Désillusions d’un journaliste demandeur d’asile

François Bikindou, journaliste et écrivain, auteur&nbsp;du roman&nbsp;<em>Des rires sur une larme</em>, paru aux éditions L’Harmattan.(Photo : Gervais Nitcheu/RFI)
François Bikindou, journaliste et écrivain, auteur du roman Des rires sur une larme, paru aux éditions L’Harmattan.
(Photo : Gervais Nitcheu/RFI)
Menacé de mort au Congo, son pays d’origine, François Bikindou a trouvé refuge en juillet 2002 en Angleterre. A travers Frédéric, le personnage central de son roman, intitulé Des rires sur une larme, paru en février aux éditions L’Harmattan, l’ancien correspondant de la BBC à Brazzaville décrit son parcours de demandeur d’asile politique en Grande-Bretagne. Un véritable calvaire pour cette ancienne star de la radio, contrainte à la clochardisation.

(Source : L'Harmattan)
(Source : L'Harmattan)

RFI : Pourquoi avez-vous choisi l’Angleterre comme terre d’asile, alors que vous êtes francophone ?

François Bikindou : J’ai choisi ce pays pour deux raisons. Première raison : j’avais longtemps travaillé pour le service mondial de la BBC (British Broadcasting Corporation, ndlr). Donc, j’avais un certain nombre de relations en Angleterre. La deuxième raison : le caractère cosmopolite de Londres. Avant mes problèmes, je m’étais rendu deux fois dans cette ville, et j’avais découvert qu’il était facile de s’intégrer.

RFI : Pourquoi avez-vous choisi de raconter votre histoire de demandeur d’asile en Angleterre sous la forme d’un roman, qui renvoie quand même à la fiction ?

François Bikindou : La fiction me donnait beaucoup de liberté au niveau de l’écriture. Je pouvais très facilement aborder certaines questions délicates et sensibles relatives à la situation politique de mon pays d’origine et aux difficultés des demandeurs d’asile en Grande-Bretagne sans craindre des procès.

RFI : Malgré cette précaution, votre œuvre reste un roman autobiographique.
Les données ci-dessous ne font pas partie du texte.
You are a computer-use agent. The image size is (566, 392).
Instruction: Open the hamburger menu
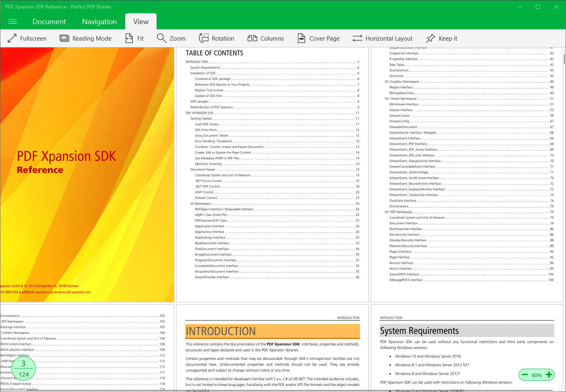pyautogui.click(x=12, y=21)
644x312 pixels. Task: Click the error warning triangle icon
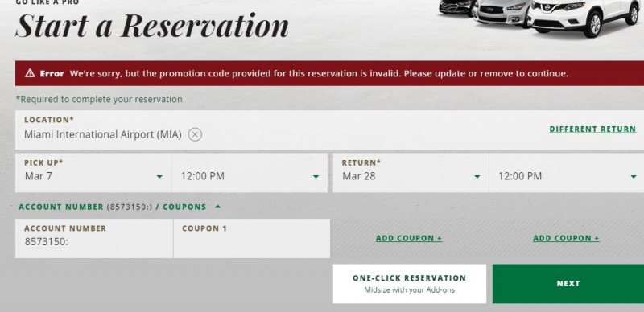(x=30, y=73)
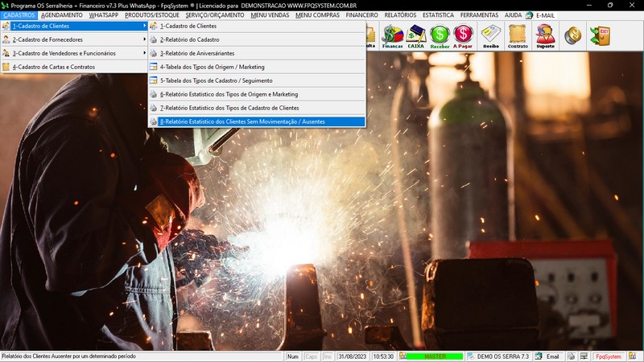Image resolution: width=644 pixels, height=362 pixels.
Task: Click the Suporte support icon
Action: 545,36
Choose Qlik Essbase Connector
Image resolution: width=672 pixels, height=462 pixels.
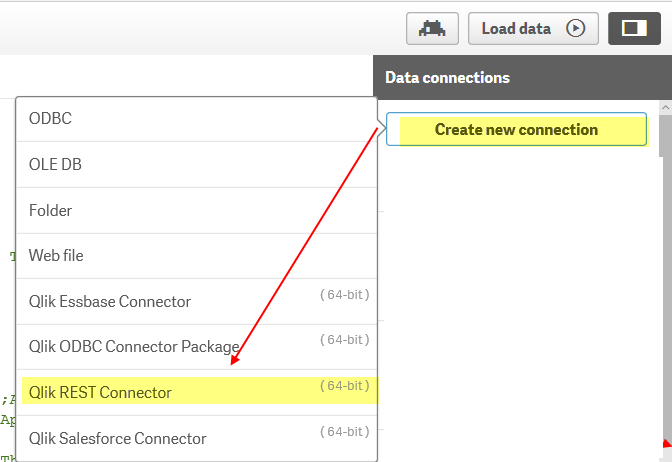110,301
François Bikindou : Pas tout à fait. Frédéric – le personnage central du roman, ndlr -, c’est François Bikindou enrichi d’autres apports, notamment des difficultés d’autres demandeurs d’asile politique en Grande-Bretagne. C’est un personnage autonome. Même s’il y a une grande partie de moi dans Frédéric. Comme Frédéric, j’ai été menacé de mort par le président de mon pays, à cause d’une affaire de cassette contenant l’interview d’un chef rebelle opérant dans la région du Pool – région autour de Brazzaville dont François Bikindou est originaire, ndlr. Comme lui, j’ai été contraint de quitter mon pays, en y abandonnant ma femme et mes deux enfants. Mais ce qu’il faut retenir, c’est que Frédéric est le symbole des demandeurs d’asile en Grande-Bretagne.

RFI : Dans quel état d’esprit avez-vous vécu en tant que demandeur d’asile en Grande-Bretagne ?
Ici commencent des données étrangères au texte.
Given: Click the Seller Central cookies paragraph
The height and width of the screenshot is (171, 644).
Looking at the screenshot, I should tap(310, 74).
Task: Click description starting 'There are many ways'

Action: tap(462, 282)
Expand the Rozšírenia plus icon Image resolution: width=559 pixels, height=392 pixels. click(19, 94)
François Bikindou : Contrairement à ce que certains pensent, la Grande Bretagne n’est pas un paradis pour les demandeurs d’asile. La remise en cause et l’angoisse constituent leur lot quotidien dans ce pays. Et lorsque l’on a été un journaliste célèbre, ancien correspondant d’une radio internationale, on souffre plus que les autres demandeurs d’asile. Le fait de se retrouver en intellectuel dans un milieu de laissés-pour-compte est difficile à vivre. On connaît une solitude intellectuelle effroyable. Une situation aggravée par le fait que l’on est tout le temps confondu avec les exilés économiques. Quand vous partez en exil, vous perdez tout, vous êtes dépouillé de toute valeur.

RFI : Comment avez-vous réussi à tenir le coup dans ce milieu aussi difficile ?

François Bikindou : J’ai pu tenir grâce au téléphone portable. J’appelais tous les jours mon épouse, au point qu’elle a fini par avoir des problèmes d’ouïe. Durant nos conversations téléphoniques, nous nous remontions mutuellement le moral. Et quand elles s’achevaient, j’étais soulagé.

RFI : La BBC, votre ancien employeur, vous a-t-elle aussi soutenu ?

François Bikindou : En tant que structure, la BBC ne m’a apporté aucun soutien. J’ai été très déçu. Quand on est correspondant, on est important pour la chaîne tant qu’on reste en Afrique. Mais lorsqu’on est confronté à des situations difficiles, le soutien de la chaîne ne suit pas. Tout ce que le chef de service par intérim m’avait proposé avec beaucoup de légèreté, à mon arrivée, c’était d’aller m’installer comme correspondant à Kinshasa, en République démocratique du Congo. Une proposition indécente lorsque l’on sait que Brazzaville et Kinshasa sont les deux capitales les plus proches au monde, du point de vue géographique. Mais je dois noter que des collègues de la BBC m’ont soutenu à titre individuel.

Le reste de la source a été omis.